[Saved entries]
....
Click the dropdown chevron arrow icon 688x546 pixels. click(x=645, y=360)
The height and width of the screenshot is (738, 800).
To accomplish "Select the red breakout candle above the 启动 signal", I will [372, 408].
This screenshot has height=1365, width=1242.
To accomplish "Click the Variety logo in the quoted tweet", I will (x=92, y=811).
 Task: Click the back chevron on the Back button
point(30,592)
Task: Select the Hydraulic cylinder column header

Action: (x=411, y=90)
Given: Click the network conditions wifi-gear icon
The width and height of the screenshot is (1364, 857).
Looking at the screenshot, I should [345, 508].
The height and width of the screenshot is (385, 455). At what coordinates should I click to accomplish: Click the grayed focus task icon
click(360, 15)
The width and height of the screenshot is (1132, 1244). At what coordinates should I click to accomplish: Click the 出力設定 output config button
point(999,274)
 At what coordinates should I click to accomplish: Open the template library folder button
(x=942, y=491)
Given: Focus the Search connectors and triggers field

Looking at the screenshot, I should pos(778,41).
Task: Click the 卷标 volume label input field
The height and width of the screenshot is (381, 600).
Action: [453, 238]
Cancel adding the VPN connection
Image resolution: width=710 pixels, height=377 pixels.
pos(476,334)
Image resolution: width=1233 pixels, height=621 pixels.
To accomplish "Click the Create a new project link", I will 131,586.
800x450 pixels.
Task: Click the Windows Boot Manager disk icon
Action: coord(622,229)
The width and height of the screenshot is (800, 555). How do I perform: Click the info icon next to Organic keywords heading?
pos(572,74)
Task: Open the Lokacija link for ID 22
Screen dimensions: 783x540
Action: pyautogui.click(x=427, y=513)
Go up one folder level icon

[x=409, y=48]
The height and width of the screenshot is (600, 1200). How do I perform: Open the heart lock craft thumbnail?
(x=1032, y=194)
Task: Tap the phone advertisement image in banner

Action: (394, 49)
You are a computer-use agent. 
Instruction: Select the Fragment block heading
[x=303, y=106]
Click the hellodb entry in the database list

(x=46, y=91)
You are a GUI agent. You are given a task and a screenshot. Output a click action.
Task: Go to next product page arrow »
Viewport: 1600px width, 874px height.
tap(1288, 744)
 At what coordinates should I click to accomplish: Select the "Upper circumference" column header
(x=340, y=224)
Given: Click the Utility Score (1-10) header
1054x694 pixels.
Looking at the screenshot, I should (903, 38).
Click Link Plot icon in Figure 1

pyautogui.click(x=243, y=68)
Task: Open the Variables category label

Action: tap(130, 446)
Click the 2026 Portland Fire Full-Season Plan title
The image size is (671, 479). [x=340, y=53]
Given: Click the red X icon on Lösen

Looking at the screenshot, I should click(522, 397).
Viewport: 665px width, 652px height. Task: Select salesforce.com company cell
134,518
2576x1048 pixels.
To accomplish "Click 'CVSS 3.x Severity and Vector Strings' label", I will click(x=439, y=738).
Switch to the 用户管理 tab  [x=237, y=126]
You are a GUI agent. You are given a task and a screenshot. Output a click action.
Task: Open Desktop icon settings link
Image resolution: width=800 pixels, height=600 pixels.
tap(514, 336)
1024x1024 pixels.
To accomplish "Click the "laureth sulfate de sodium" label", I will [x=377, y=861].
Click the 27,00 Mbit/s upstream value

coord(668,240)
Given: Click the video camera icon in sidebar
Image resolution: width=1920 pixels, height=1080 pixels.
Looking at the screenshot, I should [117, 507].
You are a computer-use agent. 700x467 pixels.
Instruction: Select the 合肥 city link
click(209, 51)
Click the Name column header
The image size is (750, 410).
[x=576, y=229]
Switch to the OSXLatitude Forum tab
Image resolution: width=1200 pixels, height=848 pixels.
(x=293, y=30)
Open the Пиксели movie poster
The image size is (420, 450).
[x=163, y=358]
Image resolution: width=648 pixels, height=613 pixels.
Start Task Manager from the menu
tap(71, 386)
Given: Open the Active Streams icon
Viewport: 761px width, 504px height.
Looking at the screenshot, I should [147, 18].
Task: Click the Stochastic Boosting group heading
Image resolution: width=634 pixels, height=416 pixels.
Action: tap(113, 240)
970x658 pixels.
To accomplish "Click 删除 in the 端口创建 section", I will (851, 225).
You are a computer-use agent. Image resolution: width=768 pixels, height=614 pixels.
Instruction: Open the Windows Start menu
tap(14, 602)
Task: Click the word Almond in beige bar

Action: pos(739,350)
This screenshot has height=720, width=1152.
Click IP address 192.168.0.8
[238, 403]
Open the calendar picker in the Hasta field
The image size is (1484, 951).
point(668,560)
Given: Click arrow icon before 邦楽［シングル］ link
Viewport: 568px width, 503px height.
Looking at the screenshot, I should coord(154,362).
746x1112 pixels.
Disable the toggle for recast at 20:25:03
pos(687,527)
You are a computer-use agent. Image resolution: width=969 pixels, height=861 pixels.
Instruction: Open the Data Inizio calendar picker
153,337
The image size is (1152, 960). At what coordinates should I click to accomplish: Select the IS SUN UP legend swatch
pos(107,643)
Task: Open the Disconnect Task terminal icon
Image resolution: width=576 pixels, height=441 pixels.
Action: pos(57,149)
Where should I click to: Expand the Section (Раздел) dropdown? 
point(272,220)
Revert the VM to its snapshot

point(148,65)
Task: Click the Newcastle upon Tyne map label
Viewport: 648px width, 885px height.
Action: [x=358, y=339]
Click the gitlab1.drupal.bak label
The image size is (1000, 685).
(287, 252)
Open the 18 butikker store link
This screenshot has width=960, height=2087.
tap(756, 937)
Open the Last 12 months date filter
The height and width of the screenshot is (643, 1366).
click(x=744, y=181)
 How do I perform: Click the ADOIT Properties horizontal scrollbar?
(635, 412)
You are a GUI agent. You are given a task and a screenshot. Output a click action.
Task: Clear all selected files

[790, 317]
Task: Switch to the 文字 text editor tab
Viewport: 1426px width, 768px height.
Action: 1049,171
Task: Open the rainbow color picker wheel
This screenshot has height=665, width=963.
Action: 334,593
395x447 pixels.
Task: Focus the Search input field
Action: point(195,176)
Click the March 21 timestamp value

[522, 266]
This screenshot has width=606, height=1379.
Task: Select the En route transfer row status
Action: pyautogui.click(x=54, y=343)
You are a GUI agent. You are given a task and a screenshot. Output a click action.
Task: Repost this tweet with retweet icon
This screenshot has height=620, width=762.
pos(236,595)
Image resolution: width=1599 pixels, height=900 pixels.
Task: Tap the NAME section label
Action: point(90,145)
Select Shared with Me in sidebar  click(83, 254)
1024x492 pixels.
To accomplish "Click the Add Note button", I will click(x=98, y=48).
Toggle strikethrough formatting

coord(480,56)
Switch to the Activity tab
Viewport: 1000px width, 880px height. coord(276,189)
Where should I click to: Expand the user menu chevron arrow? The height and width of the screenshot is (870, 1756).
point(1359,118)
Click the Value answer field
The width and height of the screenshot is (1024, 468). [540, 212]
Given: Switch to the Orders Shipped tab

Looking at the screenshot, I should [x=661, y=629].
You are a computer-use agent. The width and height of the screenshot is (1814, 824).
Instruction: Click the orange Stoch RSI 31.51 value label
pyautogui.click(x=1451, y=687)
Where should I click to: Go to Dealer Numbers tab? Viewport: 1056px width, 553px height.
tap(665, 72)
....
DIRECTIONS:
Starting at the line that contains "This screenshot has height=620, width=762." and ending at the last line of the data, repeat each line exactly; include nothing else.

OUTPUT BELOW:
This screenshot has height=620, width=762.
pos(236,595)
Image resolution: width=1599 pixels, height=900 pixels.
Task: Tap the NAME section label
Action: point(90,145)
Select Shared with Me in sidebar  click(83, 254)
1024x492 pixels.
To accomplish "Click the Add Note button", I will click(x=98, y=48).
Toggle strikethrough formatting

coord(480,56)
Switch to the Activity tab
Viewport: 1000px width, 880px height. coord(276,189)
Where should I click to: Expand the user menu chevron arrow? The height and width of the screenshot is (870, 1756).
point(1359,118)
Click the Value answer field
The width and height of the screenshot is (1024, 468). [540, 212]
Given: Switch to the Orders Shipped tab

Looking at the screenshot, I should [x=661, y=629].
You are a computer-use agent. The width and height of the screenshot is (1814, 824).
Instruction: Click the orange Stoch RSI 31.51 value label
pyautogui.click(x=1451, y=687)
Where should I click to: Go to Dealer Numbers tab? Viewport: 1056px width, 553px height.
tap(665, 72)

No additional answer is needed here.